Pour s’établir durablement la paix concentre nombre des défis lancés à l’humanité pour survivre à la crise de son développement.

Pas de paix durable sans partage des richesses et des savoirs.

Pas de Paix durable sans justice et sans démocratie à tous les niveaux de responsabilités des citoyens.

Pas de paix durable sans pleine jouissance des droits, sans un environnement soigneusement protégé, sans accès à la culture et à une éducation capable de forger des citoyens libres et responsables.

Toutes ces questions sont débattues au Forum Social Européen.

Or, si ce qui fait la caractéristique de la construction de la paix est aujourd’hui sa transversalité, cela peut être aussi un handicap  : la paix est certes le fruit de la convergence de ces exigences, pourtant elle ne saurait attendre leurs réalisations pour se poser comme objet de mobilisation.

La Paix sera-t-elle le résultat des changements du Monde ou la Paix comme projet global peut-elle être porteuse de la construction d’autres mondes ?

Deux impératifs soulignent l’urgence de mieux mettre en débat la construction de la paix au sein des Forums sociaux .

Premièrement, si les forces du chaos l’emportaient, – celles qui consciemment ou insidieusement préparent les guerres de demain et prolongent celles d’aujourd’hui- cela rendrait impossible la réalisation des objectifs d’égalité et d’universalité portés par ce mouvement. C’est donc ici et maintenant qu’il faut les mettre en échec et ce dans toutes leurs dimensions, économiques, politiques, idéologiques et culturelles.

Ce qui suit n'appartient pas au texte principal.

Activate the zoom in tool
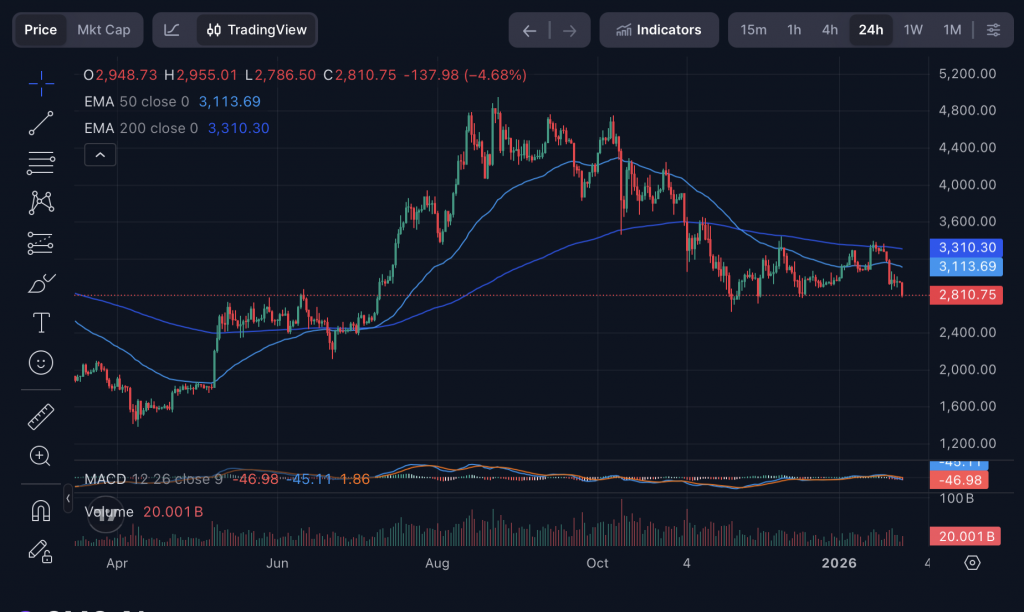Screen dimensions: 1024x612 tap(41, 456)
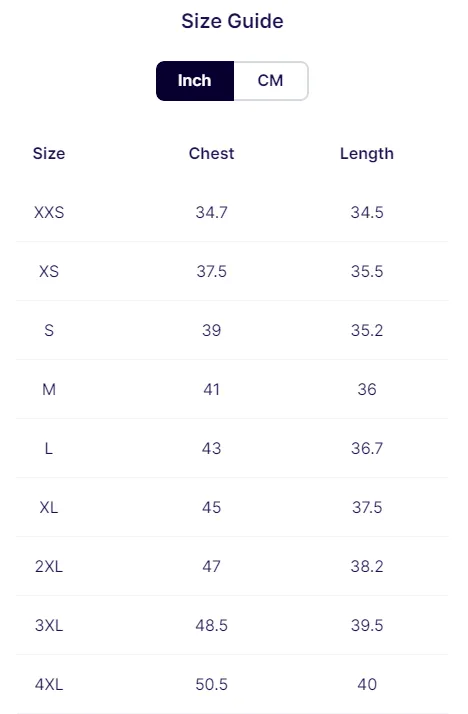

Deuxièmement : tout mouvement qui porte le projet d’un changement radical ne peut faire l’économie d’une réflexion sur les formes et les moyens d’action pour y parvenir.

Très majoritairement les forces qui animent les forums sociaux ont mis la démocratie, la mise en mouvement majoritaire des citoyens au cœur de ce projet. Mieux, elles en promeuvent de nouvelles formes dont la démocratie participative ou l’extension du contrôle public à tous les biens fondamentaux. La violence – quelques soient les motifs au nom desquels on l’utilise – ne montre toujours qu’elle-même . Elle n’est pas de notre bord, elle ne peut être de notre fait.

La fin ne justifie pas les moyens. Nous avons la responsabilité collective de mettre en pratique les valeurs et les principes qui nous inspirent. Les pacifistes et les non-violents qui considèrent la paix comme une « culture »  pourraient enrichir ce débat.

La force propulsive de la paix se conçoit encore trop dans l’opposition à la guerre. Le refus d’une guerre annoncée, comme celle contre l’Irak, a mobilisé des millions de gens. Dans cette mobilisation l’idée d’empêcher la guerre n’a-t-elle pas été aussi mobilisatrice que le refus de la guerre ?

Je le pense.

Pour la première fois de leur histoire les peuples du Monde ont expérimenté ce que pourrait-être une culture de Paix par la prévention des conflits. Le 15 février une véritable Hola pour la Paix a fait le tour de la Terre. Ce fut inédit, historique et je ne suis pas sûr que tous mesurent ce que cela signifie comme changement en profondeur des comportements.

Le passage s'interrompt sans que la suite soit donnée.